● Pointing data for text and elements
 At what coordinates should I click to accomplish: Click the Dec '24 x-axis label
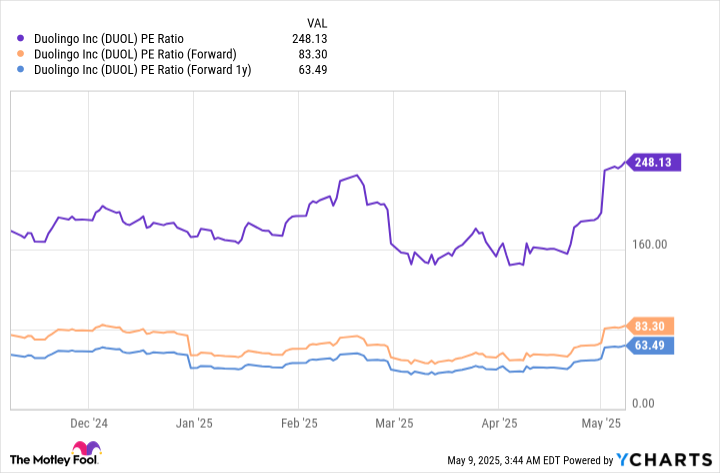coord(90,424)
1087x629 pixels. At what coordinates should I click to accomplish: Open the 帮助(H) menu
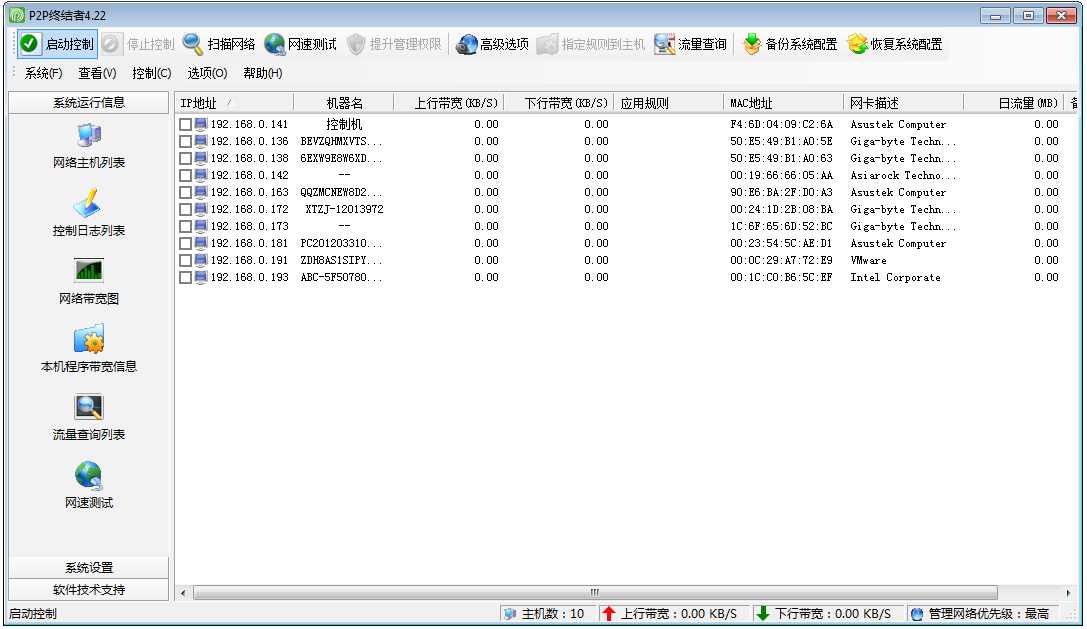coord(262,73)
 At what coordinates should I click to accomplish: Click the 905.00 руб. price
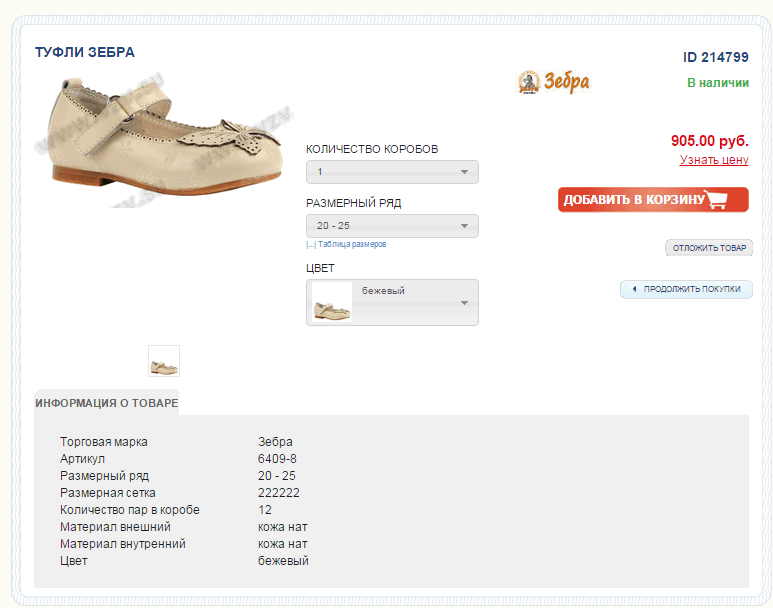point(710,141)
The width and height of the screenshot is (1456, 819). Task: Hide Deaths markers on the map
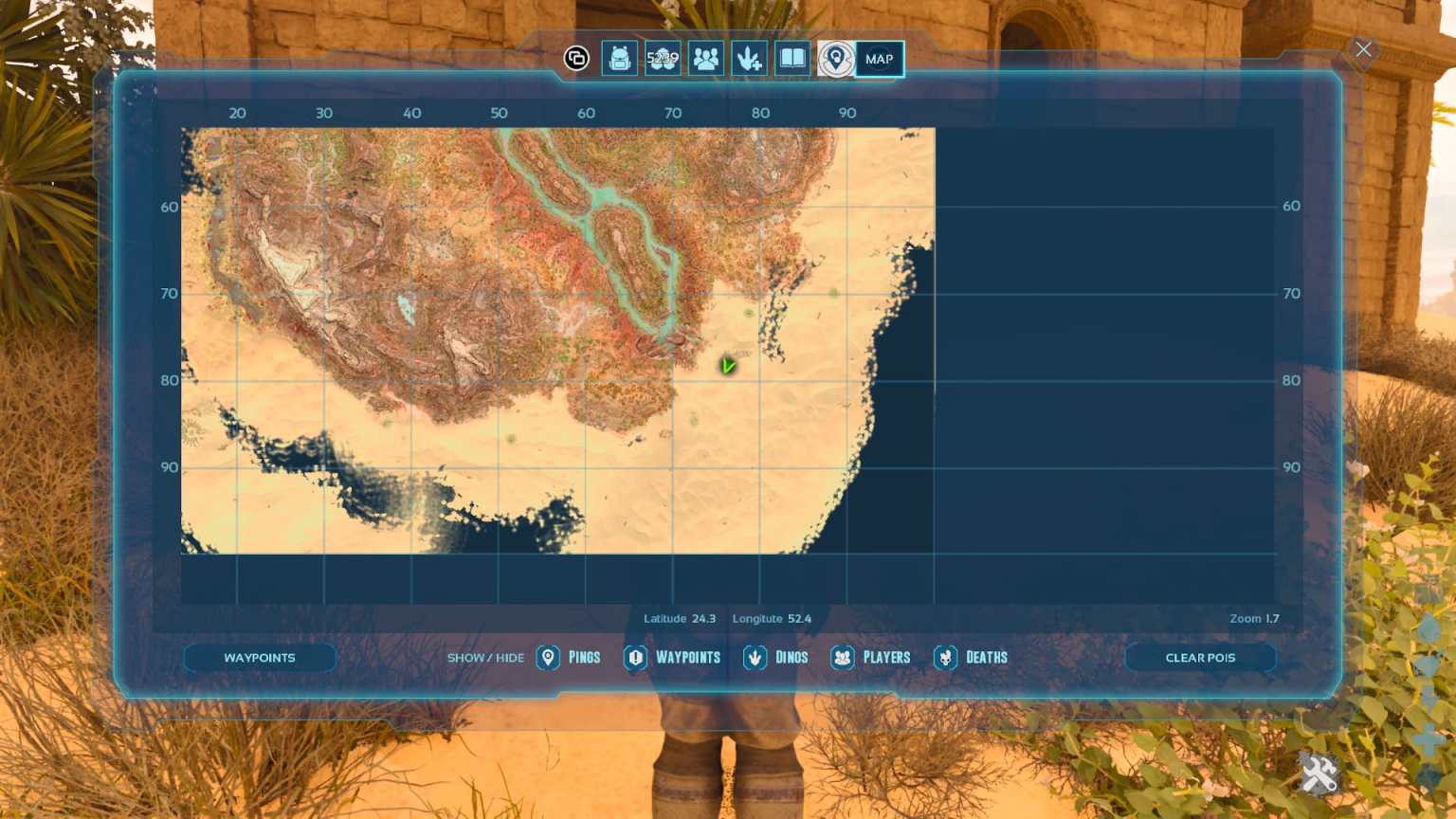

● THE PROBLEM
Rewrite all of the data above, swapping "coordinates" for "position" wherever it appears and keeping everything else the same. Leave the pictures out.

● CORRECT RESPONSE
 At what position should I click to accomplish: Click the Dec '24 x-axis label
coord(90,424)
1087x629 pixels. At what position should I click to accomplish: Open the 帮助(H) menu
coord(262,73)
 At what position should I click to accomplish: Click the 905.00 руб. price
point(710,141)
The width and height of the screenshot is (1456, 819). Task: Hide Deaths markers on the map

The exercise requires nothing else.